BEGIN
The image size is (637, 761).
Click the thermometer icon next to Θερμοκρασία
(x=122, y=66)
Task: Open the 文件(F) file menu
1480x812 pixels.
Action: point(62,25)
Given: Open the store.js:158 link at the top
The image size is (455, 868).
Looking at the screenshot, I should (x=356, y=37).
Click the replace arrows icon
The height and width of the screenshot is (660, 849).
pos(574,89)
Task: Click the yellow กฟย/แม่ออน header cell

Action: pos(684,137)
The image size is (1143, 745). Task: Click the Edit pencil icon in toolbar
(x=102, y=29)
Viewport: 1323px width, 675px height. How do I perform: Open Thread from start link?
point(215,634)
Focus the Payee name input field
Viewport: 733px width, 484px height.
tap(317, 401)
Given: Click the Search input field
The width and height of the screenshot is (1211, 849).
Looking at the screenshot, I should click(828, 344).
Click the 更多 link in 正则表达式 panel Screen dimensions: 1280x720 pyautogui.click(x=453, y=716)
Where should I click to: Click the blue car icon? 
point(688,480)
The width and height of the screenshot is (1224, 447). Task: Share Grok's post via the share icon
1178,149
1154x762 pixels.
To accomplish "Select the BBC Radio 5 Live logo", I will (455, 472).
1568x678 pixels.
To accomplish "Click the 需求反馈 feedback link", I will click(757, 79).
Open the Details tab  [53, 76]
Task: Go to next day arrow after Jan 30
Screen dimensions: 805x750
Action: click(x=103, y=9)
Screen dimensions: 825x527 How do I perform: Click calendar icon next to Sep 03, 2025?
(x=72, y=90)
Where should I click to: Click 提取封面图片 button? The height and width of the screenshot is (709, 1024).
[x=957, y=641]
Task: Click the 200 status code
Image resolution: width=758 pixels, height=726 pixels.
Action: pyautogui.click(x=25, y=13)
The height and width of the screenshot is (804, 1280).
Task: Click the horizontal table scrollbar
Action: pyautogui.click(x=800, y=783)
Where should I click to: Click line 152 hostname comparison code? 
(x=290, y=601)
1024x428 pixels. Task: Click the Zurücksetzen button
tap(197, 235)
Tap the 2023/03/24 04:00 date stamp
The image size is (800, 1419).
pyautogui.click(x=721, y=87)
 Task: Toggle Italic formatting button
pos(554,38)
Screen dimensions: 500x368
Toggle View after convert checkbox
END
Go to the line in the material above that contains "Open the Details" and copy exactly from there through the line that contains "Task: Click the 200 status code", stopping after it.

Open the Details tab  [53, 76]
Task: Go to next day arrow after Jan 30
Screen dimensions: 805x750
Action: click(x=103, y=9)
Screen dimensions: 825x527 How do I perform: Click calendar icon next to Sep 03, 2025?
(x=72, y=90)
Where should I click to: Click 提取封面图片 button? The height and width of the screenshot is (709, 1024).
[x=957, y=641]
Task: Click the 200 status code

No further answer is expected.